Segment Start: STUDY TEXT

The 2016 Startup Muster report tells us a lot about the state of Australian business.

Last week, the annual Startup Muster report on the Australian startup sector was released, giving investors, founders and policy makers a valuable snapshot of a vibrant sector of the economy.

The 2016 report had 2711 responses to the online survey which the researchers whittled down to 685 startup founders, 239 potential founders and 474 startup supporters.

Compared to the previous years, the replies are an increase from the 602 in the 2015 survey and 385 the year before. It shows how the Australian scene is growing and evolving.

Still a boys club

A key finding from the 2016 Startup Muster report is the changing gender composition of a group that, quite rightly, has been criticised for being too much of a ‘boys club’. This year’s survey found 24.6% of founder respondents were female, up from 17.4 and 16.1 in the previous two years.

One area where Australia’s startup community does boast diversity is in its industry composition with 17% of the country’s startups in 2016 being focused on the most popular category of Fintech. Notably that sector came in at seventh in 2015.

2015 2016
Marketing Fintech
Content/Media Retail
Retail Content/Media
Big Data Internet of Things
Health Education
Education Marketing
Fintech Social media

Also notable in that list was the disconnect between startups and investors. While 17% of Australian startup founders were focused on Fintech, 42% of investors were. The area most of interest to investors was medical technology (47%) with the Internet of Things second (43%).

Over the next few years it will be interesting to see how investment fashions change, in the UK the bottom seems to have fallen out of the fintech boom while global investments seem to have increased. It’s likely Australia will follow a similar pattern to the wider global trends.

Sydney’s decline

Another interesting shift is the balance between cities and states with New South Wales and Sydney remaining dominant but its position slowly falling,

2015 2016
outside capital cities n/a 23.1
NSW 44 40.9
Vic 17 18.8
Qld 16.5 19.3
WA 8.9 7.3
SA 2.9 6.3
Tas 0.6 2.3
ACT 6.4 6.2

The fall in Western Australia is probably due to the state’s economic collapse in the face of the dying mining boom – many of WA’s skilled and affluent workers are moving out rather than struggling with a declining economy.

Efforts by the Victorian and Queensland governments to promote their startup sectors seem to have had some success although the real winner is South Australia, something underscored by US incubator TechStars’ recent launch in Adelaide.

The big question though is how attractive Australia is as a location for startups and investment capital.

Funding woes

In the 2016 Compass Global Startup Ecosystem Ranking report, Sydney fell four points from the 2012 survey to 16th while Melbourne fell out of the top twenty city rankings.

Segment End: STUDY TEXT
Segment Start: DATA SUPPLIED

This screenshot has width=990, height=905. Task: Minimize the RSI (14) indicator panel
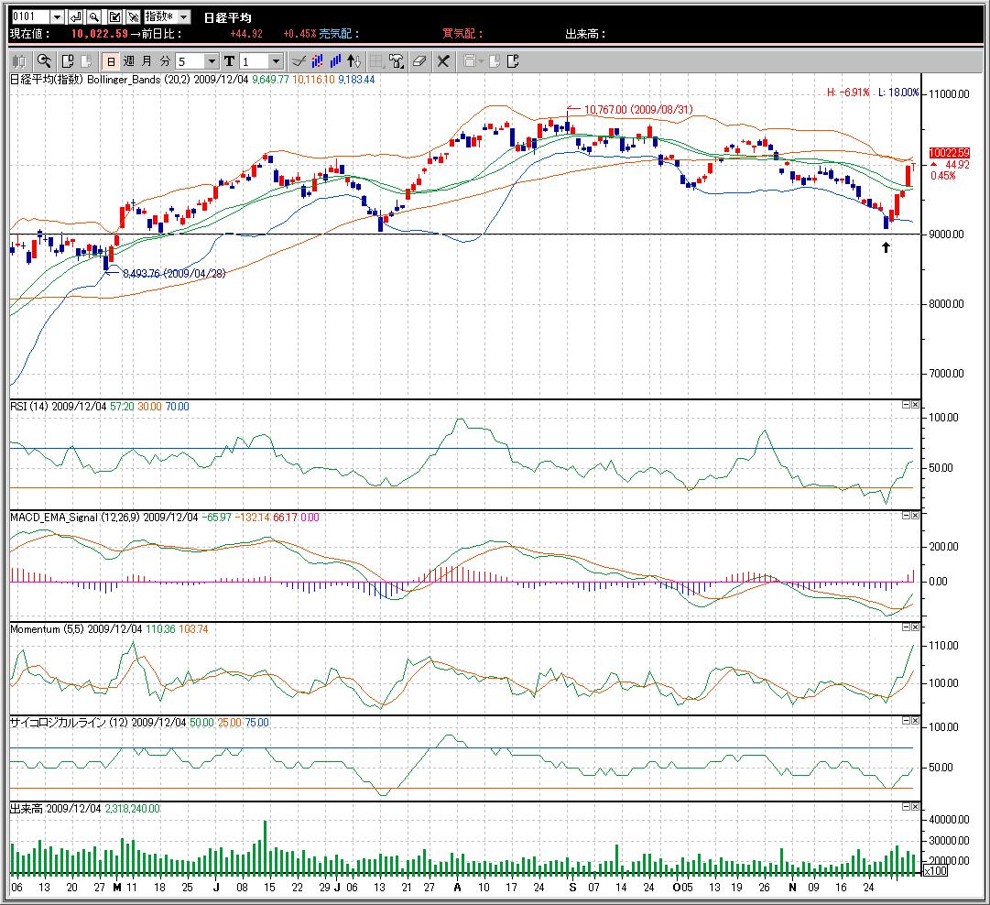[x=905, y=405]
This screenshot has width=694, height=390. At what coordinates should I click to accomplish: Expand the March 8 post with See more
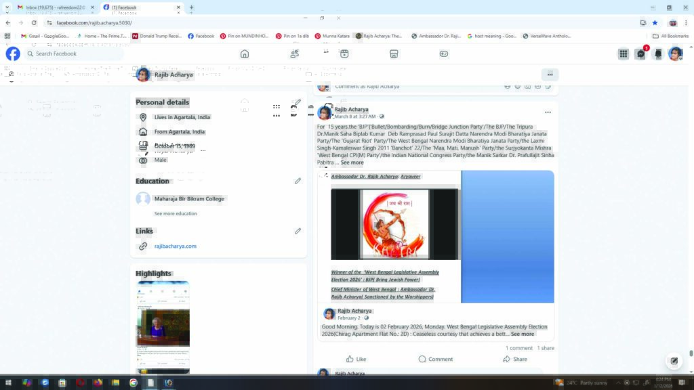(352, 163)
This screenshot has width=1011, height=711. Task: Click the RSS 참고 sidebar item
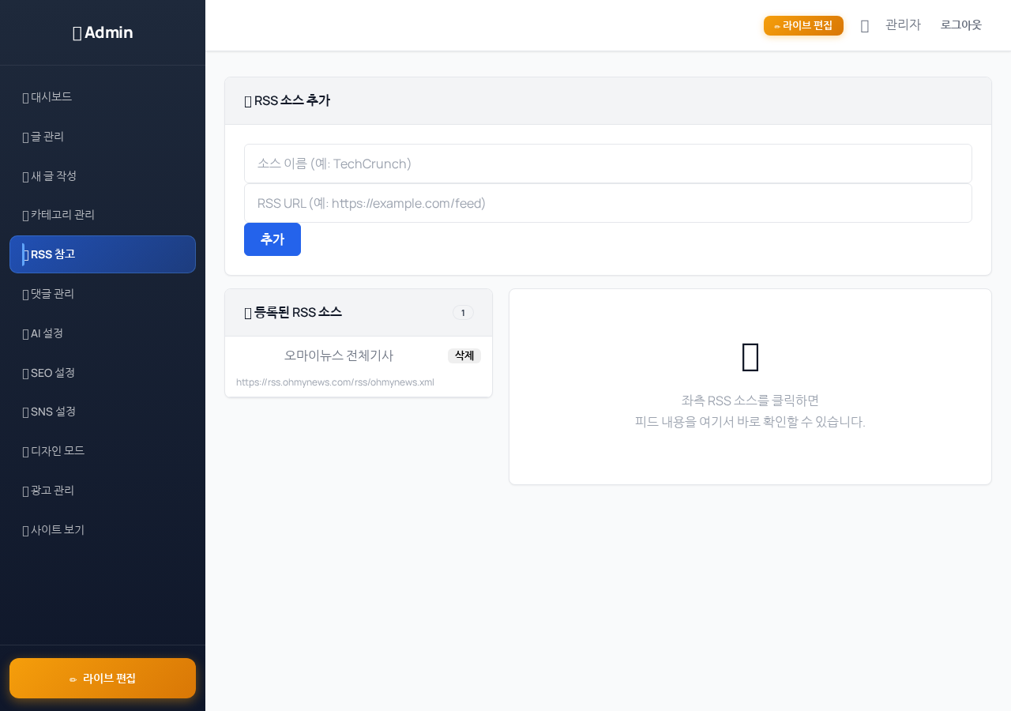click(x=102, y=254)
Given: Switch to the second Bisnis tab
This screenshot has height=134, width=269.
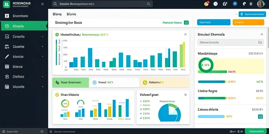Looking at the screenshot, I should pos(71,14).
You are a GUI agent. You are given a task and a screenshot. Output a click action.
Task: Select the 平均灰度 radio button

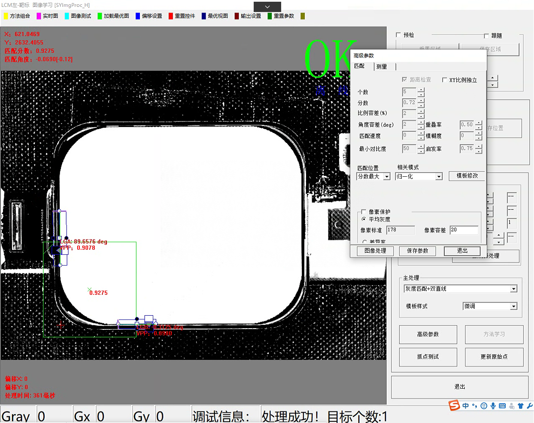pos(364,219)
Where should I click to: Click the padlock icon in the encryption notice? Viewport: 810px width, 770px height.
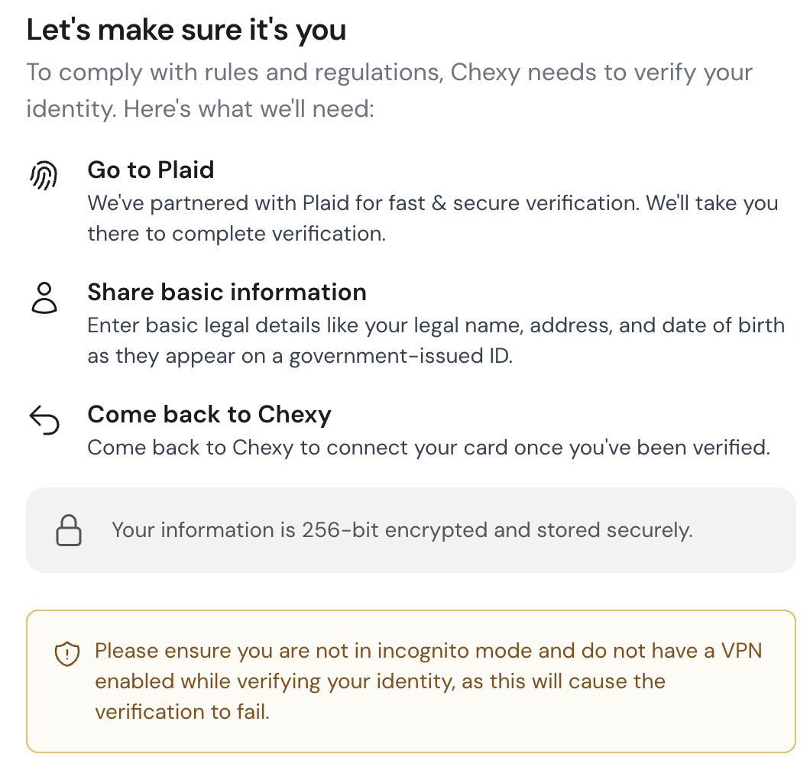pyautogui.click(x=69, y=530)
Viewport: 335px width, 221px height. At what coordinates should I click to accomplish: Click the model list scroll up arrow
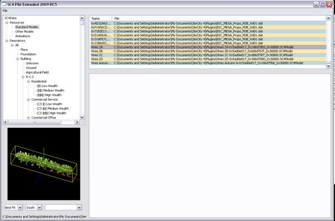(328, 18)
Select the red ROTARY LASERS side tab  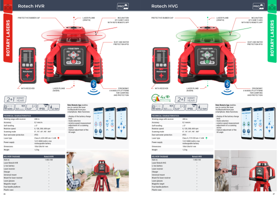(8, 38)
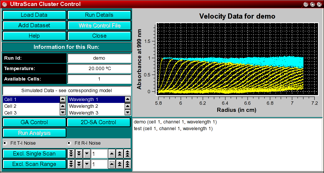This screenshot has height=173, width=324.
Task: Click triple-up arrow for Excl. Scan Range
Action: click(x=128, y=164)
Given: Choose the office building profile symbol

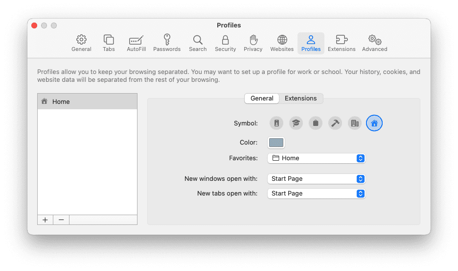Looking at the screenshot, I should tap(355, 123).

Segment End: DATA SUPPLIED
Segment Start: DATA SUPPLIED

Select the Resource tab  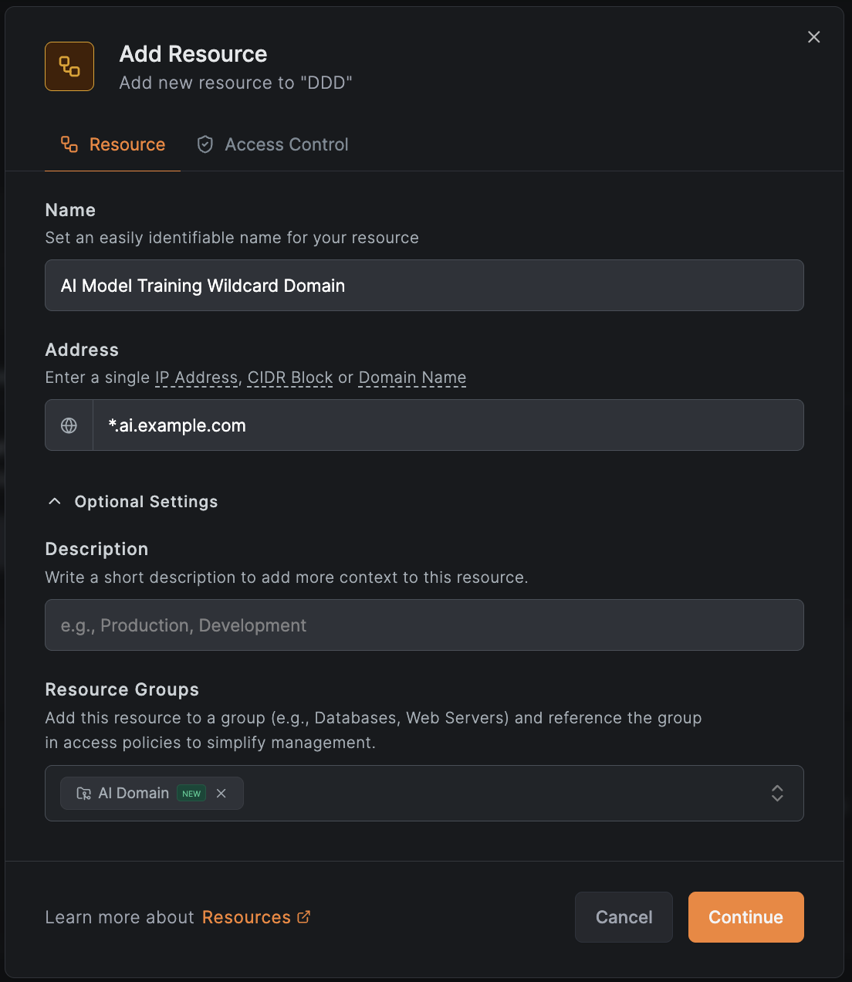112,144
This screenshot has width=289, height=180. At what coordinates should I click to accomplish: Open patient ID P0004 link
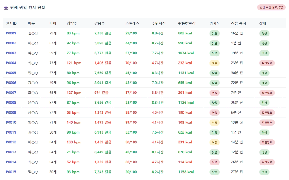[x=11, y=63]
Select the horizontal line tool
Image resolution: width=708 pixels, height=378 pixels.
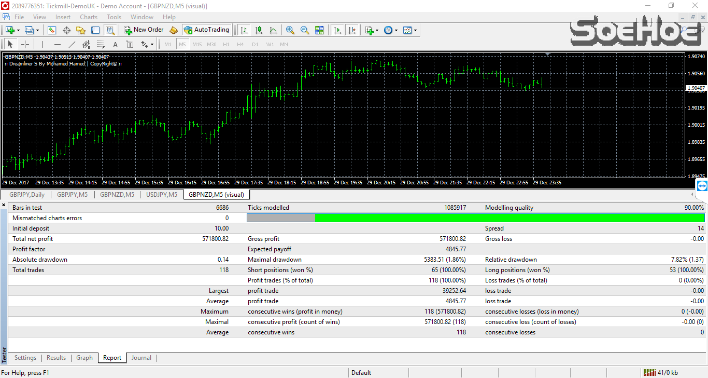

Segment End: DATA SUPPLIED

## ASSIGNED TASK A
In the Startup Muster article, list the industry categories shown in the 2016 column of the ranking.
## ASSIGNED TASK B
According to the Startup Muster article, why did Western Australia's share fall?
The entries come from a different source than the Startup Muster article.

## TASK OUTPUT A
Fintech, Retail, Content/Media, Internet of Things, Education, Marketing, Social media

## TASK OUTPUT B
The article says the fall is probably due to the state's economic collapse as the mining boom dies. Many of its skilled and affluent workers are moving out rather than struggling with a declining economy.